_Task statement:_ Please set down, unchanged, each line from the one with "Click the golden" to the final line of the data below, both included. Drop the pictures.

_Record extracts:_
**********

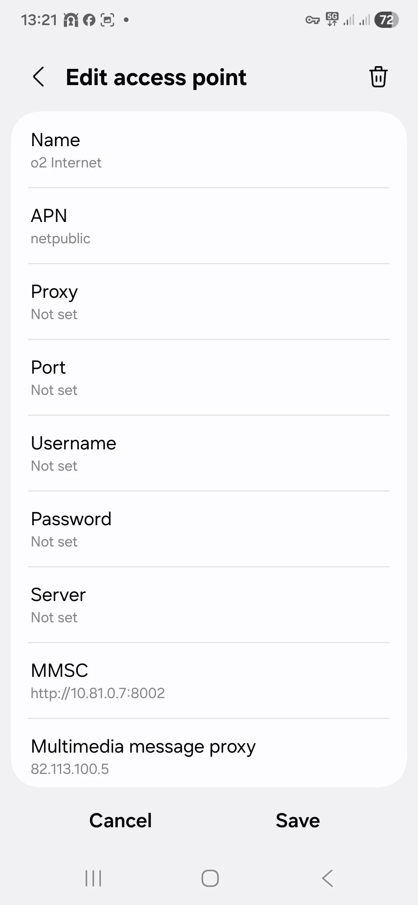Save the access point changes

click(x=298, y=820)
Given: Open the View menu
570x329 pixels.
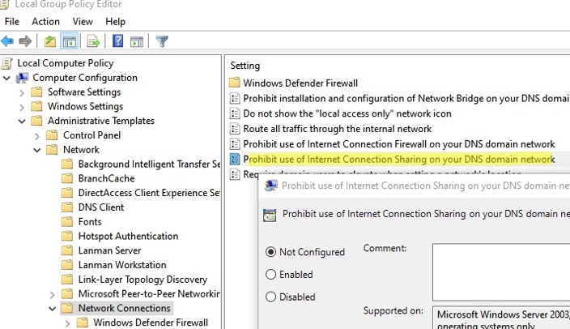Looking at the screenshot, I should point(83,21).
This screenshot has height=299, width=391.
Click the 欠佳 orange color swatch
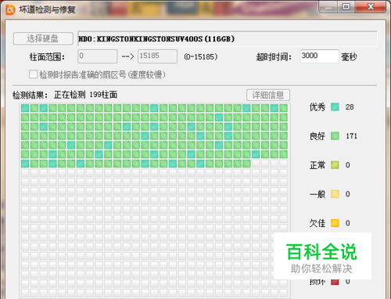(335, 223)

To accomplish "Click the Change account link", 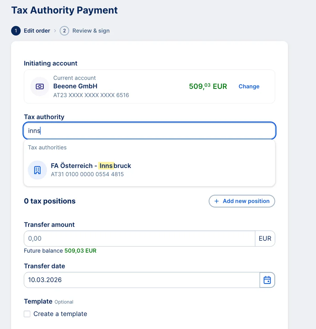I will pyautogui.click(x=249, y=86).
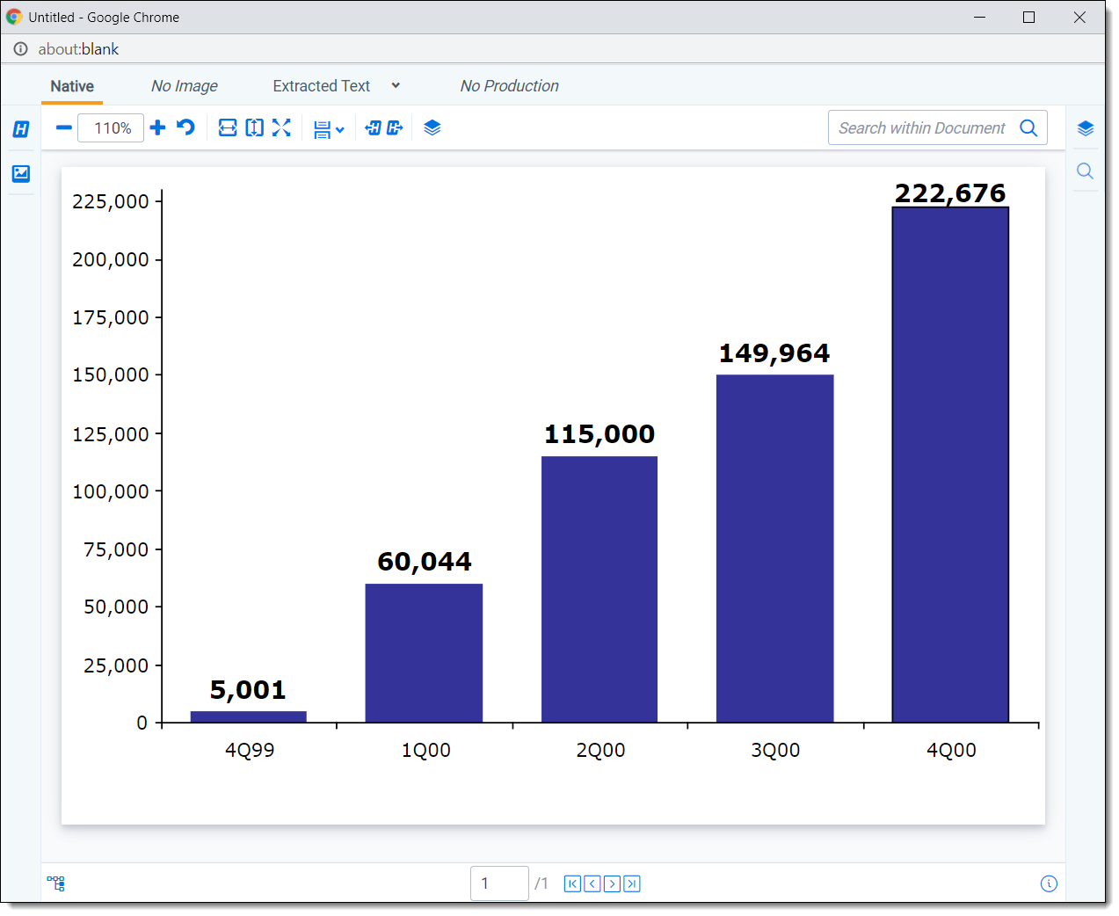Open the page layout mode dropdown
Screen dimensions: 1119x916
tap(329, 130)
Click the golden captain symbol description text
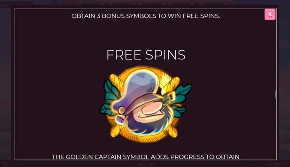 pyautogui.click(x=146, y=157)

**********

_Task solution:_
Click the golden captain symbol description text
 pyautogui.click(x=146, y=157)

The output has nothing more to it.